◆ **YOUR GOAL**
Please reproduce the records below verbatim, line for line.

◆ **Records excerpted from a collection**
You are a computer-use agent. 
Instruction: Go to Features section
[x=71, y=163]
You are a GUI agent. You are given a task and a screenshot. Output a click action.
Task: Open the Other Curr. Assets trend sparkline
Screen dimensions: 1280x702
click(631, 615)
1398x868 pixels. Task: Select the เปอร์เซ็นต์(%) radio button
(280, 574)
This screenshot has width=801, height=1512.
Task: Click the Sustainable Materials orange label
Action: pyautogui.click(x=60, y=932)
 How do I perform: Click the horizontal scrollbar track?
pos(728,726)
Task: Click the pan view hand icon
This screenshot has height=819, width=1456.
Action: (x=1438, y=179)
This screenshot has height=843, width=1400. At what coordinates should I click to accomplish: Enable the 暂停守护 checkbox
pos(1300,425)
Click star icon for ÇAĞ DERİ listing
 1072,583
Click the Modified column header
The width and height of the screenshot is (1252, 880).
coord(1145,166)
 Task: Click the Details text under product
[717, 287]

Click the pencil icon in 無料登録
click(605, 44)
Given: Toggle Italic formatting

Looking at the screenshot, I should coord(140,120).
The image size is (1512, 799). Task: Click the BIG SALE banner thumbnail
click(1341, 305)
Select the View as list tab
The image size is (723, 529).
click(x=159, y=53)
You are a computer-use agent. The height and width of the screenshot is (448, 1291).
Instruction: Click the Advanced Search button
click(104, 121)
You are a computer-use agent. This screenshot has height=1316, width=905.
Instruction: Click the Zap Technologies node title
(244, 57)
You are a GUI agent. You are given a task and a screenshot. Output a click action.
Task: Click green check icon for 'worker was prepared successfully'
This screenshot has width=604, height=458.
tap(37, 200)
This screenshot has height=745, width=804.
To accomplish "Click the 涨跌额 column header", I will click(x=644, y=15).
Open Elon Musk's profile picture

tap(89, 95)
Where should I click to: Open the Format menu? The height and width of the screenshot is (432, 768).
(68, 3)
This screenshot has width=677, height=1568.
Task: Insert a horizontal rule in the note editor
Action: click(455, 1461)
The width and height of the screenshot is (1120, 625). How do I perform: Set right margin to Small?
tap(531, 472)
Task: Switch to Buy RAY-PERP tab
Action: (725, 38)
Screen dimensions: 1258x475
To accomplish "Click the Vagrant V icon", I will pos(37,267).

◆ **THE COMPLETED TASK**
You are a computer-use agent. 
Instruction: Go to Features section
[x=71, y=163]
You are a GUI agent. You are given a task and a screenshot. Output a click action.
Task: Open the Other Curr. Assets trend sparkline
Screen dimensions: 1280x702
click(631, 615)
1398x868 pixels. Task: Select the เปอร์เซ็นต์(%) radio button
(280, 574)
This screenshot has width=801, height=1512.
Task: Click the Sustainable Materials orange label
Action: pyautogui.click(x=60, y=932)
 How do I perform: Click the horizontal scrollbar track?
pos(728,726)
Task: Click the pan view hand icon
This screenshot has height=819, width=1456.
Action: (x=1438, y=179)
This screenshot has height=843, width=1400. At what coordinates should I click to accomplish: Enable the 暂停守护 checkbox
pos(1300,425)
Click star icon for ÇAĞ DERİ listing
 1072,583
Click the Modified column header
The width and height of the screenshot is (1252, 880).
coord(1145,166)
 Task: Click the Details text under product
[717, 287]

Click the pencil icon in 無料登録
click(605, 44)
Given: Toggle Italic formatting

Looking at the screenshot, I should coord(140,120).
The image size is (1512, 799). Task: Click the BIG SALE banner thumbnail
click(1341, 305)
Select the View as list tab
The image size is (723, 529).
click(x=159, y=53)
You are a computer-use agent. The height and width of the screenshot is (448, 1291).
Instruction: Click the Advanced Search button
click(104, 121)
You are a computer-use agent. This screenshot has height=1316, width=905.
Instruction: Click the Zap Technologies node title
(244, 57)
You are a GUI agent. You are given a task and a screenshot. Output a click action.
Task: Click green check icon for 'worker was prepared successfully'
This screenshot has width=604, height=458.
tap(37, 200)
This screenshot has height=745, width=804.
To accomplish "Click the 涨跌额 column header", I will click(x=644, y=15).
Open Elon Musk's profile picture

tap(89, 95)
Where should I click to: Open the Format menu? The height and width of the screenshot is (432, 768).
(68, 3)
This screenshot has width=677, height=1568.
Task: Insert a horizontal rule in the note editor
Action: click(455, 1461)
The width and height of the screenshot is (1120, 625). How do I perform: Set right margin to Small?
tap(531, 472)
Task: Switch to Buy RAY-PERP tab
Action: (725, 38)
Screen dimensions: 1258x475
To accomplish "Click the Vagrant V icon", I will pos(37,267).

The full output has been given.